As Pakistan’s High Commissioner, Wajid Shamsul Hasan, remarked of mangoes,“ It is a fruit that towers at every feast – of the rich, the poor alike. In the 19th century the greatest Urdu/Persian poet, Mirza Ghalib, by extolling its tasteful qualities, its exotic aroma, its honey-sweetness immortalised it in his beautiful verses. He described it as the King of fruits.”

There are 1,300 varieties of mangoes in Pakistan. Slice it or suck it – either way a mango tastes sublime. Eaten with a paratha, it makes a complete meal. A mango lassi (curd shake) in the morning provides an energy boost to see you through the day. A mango salad for lunch and another glass of mango shake in place of afternoon tea will pep you up. Commercially mangoes are used to make ice-cream, squashes, juices, chutneys, pickles, mango puree and sold in slices in syrup. And you don’t have to travel all the way to Pakistan to enjoy these delicacies, they’re readily available in most food stores in the UK.

According to Mr Hasan, mangoes are a special favourite with the Queen, a passion she shares with her son, Prince Charles.
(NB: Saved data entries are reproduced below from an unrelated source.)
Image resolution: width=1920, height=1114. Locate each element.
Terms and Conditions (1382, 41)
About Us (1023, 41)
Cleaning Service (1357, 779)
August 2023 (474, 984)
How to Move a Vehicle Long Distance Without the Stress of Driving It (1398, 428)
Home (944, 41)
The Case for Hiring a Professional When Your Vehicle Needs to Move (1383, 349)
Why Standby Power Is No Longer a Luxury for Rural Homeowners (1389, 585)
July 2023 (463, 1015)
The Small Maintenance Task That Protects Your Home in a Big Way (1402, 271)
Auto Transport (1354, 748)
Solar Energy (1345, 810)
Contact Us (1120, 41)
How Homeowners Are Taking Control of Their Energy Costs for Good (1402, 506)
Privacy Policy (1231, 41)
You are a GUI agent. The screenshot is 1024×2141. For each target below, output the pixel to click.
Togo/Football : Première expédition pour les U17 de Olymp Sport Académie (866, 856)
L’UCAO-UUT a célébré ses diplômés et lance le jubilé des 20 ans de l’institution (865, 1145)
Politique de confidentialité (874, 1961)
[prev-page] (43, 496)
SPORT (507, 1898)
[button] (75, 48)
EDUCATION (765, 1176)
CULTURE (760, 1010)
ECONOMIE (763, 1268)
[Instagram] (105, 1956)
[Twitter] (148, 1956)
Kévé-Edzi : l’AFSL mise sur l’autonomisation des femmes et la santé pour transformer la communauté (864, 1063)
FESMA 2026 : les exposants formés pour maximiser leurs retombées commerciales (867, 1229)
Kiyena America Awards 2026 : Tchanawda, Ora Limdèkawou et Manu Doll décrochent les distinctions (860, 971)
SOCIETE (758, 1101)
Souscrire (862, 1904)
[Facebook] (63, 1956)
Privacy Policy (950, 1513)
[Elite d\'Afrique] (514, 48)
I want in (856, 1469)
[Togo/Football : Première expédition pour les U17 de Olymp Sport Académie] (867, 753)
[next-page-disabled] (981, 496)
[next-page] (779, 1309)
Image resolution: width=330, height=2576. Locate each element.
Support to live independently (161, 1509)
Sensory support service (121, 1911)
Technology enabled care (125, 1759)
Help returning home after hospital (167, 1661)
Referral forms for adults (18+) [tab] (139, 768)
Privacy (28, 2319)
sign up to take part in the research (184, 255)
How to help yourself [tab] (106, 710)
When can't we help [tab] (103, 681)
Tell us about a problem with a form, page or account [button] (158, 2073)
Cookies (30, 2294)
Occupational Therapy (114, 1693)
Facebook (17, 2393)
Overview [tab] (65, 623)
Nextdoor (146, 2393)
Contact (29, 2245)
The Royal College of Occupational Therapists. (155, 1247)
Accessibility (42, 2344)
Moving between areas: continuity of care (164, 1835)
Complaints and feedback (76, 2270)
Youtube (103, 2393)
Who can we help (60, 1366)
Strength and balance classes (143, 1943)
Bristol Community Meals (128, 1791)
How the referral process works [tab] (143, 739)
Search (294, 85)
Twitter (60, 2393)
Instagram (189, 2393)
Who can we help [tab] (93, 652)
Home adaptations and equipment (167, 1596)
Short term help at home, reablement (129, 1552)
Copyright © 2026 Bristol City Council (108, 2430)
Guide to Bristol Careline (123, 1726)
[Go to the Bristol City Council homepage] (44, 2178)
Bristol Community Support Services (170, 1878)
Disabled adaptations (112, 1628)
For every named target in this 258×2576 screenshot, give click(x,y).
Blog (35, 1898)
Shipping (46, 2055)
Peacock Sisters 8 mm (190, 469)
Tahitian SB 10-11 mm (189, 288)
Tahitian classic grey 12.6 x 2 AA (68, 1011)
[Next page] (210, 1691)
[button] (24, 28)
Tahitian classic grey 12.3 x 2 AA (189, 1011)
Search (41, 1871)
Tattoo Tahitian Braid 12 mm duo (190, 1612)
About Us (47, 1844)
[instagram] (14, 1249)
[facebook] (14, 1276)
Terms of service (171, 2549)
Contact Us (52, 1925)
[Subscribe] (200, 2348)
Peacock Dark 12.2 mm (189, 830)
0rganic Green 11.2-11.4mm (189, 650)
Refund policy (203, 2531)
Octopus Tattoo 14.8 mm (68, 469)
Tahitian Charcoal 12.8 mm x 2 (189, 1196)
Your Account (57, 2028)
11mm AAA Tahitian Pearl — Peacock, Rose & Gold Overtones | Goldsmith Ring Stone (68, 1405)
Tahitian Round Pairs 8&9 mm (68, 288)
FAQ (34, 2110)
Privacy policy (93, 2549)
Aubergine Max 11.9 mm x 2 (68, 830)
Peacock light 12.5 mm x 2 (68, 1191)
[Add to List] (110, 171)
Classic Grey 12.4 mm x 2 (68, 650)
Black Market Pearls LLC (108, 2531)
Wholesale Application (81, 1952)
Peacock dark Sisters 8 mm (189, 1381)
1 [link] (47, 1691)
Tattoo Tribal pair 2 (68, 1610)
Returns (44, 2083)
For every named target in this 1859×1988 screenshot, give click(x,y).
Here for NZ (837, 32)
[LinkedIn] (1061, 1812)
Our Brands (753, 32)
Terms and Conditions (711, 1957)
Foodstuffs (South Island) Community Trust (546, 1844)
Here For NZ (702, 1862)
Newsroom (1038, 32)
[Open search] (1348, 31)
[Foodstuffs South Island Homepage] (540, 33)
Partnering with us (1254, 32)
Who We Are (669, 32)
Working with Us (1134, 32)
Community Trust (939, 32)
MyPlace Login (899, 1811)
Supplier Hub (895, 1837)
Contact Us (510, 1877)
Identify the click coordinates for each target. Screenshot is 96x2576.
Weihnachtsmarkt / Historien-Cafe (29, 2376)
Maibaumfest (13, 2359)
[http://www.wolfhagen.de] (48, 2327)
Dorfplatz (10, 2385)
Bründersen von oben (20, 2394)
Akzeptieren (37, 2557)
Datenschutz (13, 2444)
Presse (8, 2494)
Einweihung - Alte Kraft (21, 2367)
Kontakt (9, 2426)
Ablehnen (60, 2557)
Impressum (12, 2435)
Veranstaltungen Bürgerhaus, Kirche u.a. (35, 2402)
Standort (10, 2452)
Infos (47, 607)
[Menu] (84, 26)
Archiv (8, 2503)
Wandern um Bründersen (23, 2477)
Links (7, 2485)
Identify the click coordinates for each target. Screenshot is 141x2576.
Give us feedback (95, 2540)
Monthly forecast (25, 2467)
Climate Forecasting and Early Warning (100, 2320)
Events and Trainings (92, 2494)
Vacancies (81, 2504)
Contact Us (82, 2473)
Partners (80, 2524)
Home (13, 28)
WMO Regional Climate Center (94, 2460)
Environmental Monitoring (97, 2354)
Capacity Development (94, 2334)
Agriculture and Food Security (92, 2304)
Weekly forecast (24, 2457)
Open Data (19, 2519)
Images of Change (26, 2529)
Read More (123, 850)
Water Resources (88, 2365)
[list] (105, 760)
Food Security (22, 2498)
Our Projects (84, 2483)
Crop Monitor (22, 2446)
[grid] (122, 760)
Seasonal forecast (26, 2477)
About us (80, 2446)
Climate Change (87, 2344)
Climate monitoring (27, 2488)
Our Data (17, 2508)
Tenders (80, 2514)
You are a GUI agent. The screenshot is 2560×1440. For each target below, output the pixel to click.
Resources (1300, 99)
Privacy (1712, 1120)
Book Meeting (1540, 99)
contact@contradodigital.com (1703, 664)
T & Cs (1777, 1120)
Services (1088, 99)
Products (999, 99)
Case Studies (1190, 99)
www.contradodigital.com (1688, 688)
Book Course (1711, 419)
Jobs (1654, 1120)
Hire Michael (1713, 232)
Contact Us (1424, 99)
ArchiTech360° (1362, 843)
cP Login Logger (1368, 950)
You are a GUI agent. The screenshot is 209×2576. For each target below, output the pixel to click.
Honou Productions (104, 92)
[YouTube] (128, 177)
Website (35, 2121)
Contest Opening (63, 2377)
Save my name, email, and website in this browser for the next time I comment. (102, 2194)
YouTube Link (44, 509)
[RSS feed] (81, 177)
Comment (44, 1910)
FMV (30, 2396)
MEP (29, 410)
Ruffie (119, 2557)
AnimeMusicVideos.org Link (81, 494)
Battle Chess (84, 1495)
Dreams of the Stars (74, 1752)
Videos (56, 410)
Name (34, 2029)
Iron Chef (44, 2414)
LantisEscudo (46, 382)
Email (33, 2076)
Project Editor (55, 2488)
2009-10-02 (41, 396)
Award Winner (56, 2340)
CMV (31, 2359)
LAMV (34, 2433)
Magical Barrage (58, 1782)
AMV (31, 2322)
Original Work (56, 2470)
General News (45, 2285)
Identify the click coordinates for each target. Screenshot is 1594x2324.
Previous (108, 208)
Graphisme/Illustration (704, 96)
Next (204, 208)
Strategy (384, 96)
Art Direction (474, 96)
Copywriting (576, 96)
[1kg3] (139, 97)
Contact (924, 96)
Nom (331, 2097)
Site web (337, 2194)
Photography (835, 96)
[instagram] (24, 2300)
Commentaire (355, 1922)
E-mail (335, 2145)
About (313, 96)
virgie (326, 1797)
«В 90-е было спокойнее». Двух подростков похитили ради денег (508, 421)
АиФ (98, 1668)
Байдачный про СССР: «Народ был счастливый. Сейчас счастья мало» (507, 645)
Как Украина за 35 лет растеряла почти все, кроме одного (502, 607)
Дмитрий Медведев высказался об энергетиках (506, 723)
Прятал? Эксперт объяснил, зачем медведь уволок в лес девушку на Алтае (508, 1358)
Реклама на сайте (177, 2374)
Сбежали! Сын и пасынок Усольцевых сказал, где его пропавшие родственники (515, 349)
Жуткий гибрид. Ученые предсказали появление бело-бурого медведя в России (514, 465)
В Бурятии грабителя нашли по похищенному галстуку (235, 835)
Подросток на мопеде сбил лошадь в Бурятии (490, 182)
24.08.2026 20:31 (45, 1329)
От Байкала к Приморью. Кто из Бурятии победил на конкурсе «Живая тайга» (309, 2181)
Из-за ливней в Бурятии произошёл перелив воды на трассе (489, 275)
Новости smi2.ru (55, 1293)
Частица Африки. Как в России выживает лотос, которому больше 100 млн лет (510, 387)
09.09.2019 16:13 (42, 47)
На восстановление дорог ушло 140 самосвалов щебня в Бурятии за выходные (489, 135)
After learning of Her Majesty’s partiality to the fruit, the High Commissioner had mangoes sent to the Palace and to other important dignitaries. A few days later the High Commissioner attended a Garden Party at Buckingham Palace.

“ When I was introduced to the Queen, Her Majesty made my day when she said she was very fond of mangoes and was very pleased to know – for the first time – that Pakistan produced top class mangoes. His Royal Highness Prince Charles too disclosed that he had the pulp removed, frozen and made ice cream for his children. It was the beginning of Pakistan’s mango diplomacy.”

Mr Hasan recalled another occasion after he had just been appointed High Commissioner for the first time in 1994. “I received a call from my Prime Minister martyred Mohtarma Benazir Bhutto on her way to Ireland asking what she should get for me from Pakistan. Since it was the beginning of the season I said ‘mangoes.’ Being a great lover of the fruit herself, when her plane stopped over in London it had 200 boxes of the finest Pakistani mangoes.”

Several journalists, included myself, were the beneficiaries of Ms Bhutto’s generosity when she was alive. Every summer, on her instructions, a box of delicious mangoes from Pakistan would be delivered to our doors – another example of mango diplomacy in operation.